Information Design Post 3

photo-3This week I thought I would take a closer look at nutrition labels. For my first example, here’s the label from some cranberry juice I had sitting in my refrigerator. Just in my daily life I’ve seen this type of food label thousands of times and as you can see, this one here isn’t anything special. I thought this would be an interesting example of information design because it’s one that most people take for granted and often will overlook, but the audience for this type of design is literally everyone and is extremely important because whatever we consume is obviously affecting us directly. Looking at this thing I think almost anyone could agree it doesn’t do much aesthetically, and even functionally it’s just barely doing it’s job. The problem with nutrition labels is that they aren’t necessarily all that intuitive and there are actually many people who don’t know how to read them. Unless you have had some basic education in nutrition these labels aren’t that informative.

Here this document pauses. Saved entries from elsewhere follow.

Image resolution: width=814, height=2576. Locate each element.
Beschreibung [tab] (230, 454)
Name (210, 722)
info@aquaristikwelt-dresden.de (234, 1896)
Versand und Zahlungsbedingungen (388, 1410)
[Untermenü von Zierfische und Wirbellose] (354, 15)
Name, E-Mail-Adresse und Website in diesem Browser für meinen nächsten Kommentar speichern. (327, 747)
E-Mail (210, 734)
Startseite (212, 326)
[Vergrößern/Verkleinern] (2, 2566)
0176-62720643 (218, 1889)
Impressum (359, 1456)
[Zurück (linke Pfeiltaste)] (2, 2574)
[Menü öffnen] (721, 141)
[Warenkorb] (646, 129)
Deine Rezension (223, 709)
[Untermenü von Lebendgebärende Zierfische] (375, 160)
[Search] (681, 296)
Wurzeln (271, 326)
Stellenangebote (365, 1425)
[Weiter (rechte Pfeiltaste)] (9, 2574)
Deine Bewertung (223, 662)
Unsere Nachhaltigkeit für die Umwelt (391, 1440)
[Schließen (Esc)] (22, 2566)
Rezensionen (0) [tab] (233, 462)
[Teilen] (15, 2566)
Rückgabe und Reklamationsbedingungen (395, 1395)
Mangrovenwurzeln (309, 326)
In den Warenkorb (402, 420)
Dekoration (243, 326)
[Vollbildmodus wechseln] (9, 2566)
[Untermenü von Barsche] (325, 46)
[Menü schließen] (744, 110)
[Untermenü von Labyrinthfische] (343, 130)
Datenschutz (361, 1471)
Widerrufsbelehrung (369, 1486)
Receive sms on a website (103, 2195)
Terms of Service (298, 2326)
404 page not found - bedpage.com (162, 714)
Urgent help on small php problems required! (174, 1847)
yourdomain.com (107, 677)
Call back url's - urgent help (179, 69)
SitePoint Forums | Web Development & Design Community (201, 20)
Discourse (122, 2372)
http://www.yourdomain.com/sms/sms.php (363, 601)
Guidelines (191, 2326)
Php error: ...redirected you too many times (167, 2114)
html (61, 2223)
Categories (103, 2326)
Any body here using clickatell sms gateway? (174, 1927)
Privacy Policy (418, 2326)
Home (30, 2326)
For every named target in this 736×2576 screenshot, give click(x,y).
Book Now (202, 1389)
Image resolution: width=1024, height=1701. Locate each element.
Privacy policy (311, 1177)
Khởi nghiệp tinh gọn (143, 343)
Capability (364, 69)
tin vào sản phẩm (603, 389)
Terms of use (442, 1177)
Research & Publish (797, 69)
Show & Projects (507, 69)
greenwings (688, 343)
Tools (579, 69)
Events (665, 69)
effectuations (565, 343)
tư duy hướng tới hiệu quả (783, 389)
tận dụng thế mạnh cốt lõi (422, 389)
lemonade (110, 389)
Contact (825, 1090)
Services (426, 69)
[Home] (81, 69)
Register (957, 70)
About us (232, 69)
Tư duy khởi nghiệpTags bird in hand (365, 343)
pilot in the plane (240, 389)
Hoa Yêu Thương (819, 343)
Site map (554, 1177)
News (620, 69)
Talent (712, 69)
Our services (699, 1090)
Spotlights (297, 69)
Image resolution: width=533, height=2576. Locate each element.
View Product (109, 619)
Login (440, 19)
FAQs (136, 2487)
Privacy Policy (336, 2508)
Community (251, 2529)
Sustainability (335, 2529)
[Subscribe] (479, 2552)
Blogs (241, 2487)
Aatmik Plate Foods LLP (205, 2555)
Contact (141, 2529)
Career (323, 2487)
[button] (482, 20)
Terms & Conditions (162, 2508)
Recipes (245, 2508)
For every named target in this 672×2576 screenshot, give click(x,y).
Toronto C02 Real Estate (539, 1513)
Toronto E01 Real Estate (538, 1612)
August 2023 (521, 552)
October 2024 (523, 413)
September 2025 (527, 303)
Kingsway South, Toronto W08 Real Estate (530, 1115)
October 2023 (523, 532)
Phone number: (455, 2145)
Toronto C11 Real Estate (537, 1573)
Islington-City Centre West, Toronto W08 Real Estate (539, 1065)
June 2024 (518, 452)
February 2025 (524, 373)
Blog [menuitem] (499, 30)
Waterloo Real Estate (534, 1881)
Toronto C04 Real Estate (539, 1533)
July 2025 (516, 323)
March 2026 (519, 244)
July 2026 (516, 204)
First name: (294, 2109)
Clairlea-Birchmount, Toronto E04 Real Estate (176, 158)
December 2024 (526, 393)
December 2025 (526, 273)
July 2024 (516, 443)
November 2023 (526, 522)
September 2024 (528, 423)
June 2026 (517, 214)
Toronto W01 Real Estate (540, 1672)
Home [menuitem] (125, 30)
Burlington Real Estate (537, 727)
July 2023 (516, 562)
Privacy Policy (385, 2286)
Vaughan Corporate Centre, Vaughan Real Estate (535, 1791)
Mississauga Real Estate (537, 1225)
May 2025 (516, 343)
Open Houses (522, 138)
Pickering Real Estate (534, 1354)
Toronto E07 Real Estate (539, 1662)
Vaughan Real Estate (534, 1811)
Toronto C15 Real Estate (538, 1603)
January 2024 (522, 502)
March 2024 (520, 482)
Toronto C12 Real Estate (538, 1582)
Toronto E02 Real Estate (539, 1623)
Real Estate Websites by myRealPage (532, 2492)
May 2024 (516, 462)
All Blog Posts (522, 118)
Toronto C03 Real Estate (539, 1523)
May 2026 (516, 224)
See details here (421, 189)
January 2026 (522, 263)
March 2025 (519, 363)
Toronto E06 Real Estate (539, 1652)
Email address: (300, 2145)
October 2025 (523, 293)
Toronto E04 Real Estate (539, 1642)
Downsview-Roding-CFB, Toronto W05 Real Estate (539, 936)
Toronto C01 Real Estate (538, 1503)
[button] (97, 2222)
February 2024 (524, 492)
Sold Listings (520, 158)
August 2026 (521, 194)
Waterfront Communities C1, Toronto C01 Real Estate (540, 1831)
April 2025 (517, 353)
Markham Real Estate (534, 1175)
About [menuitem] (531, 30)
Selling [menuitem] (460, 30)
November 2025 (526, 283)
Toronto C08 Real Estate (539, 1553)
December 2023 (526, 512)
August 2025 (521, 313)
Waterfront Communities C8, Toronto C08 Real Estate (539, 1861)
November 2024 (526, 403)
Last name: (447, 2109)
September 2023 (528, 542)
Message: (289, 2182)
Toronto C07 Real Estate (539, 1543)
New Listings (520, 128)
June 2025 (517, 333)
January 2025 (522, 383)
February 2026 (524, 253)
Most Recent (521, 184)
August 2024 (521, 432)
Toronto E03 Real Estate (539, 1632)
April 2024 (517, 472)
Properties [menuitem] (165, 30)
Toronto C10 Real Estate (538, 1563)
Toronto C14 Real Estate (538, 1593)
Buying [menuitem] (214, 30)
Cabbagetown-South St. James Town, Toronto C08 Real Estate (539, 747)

My next example is a redesigned idea of what would be a better solution for nutrition labels. It’s still not perfect but I think its still definitely a huge improvement. I love that they included a more interesting visual way of expressing the serving size (apparently a lot of people just assume that the nutrition facts are for the entire package and never knew to look at the serving size) and how they not only blocked out which food groups you’re getting, but also color-codified which are beneficial nutrients and what’s not so beneficial. The only thing that might be problematic about this one is how large it is (depending on what kind of food packaging it is) however I think that information as essential as this is worth the extra square inch or so.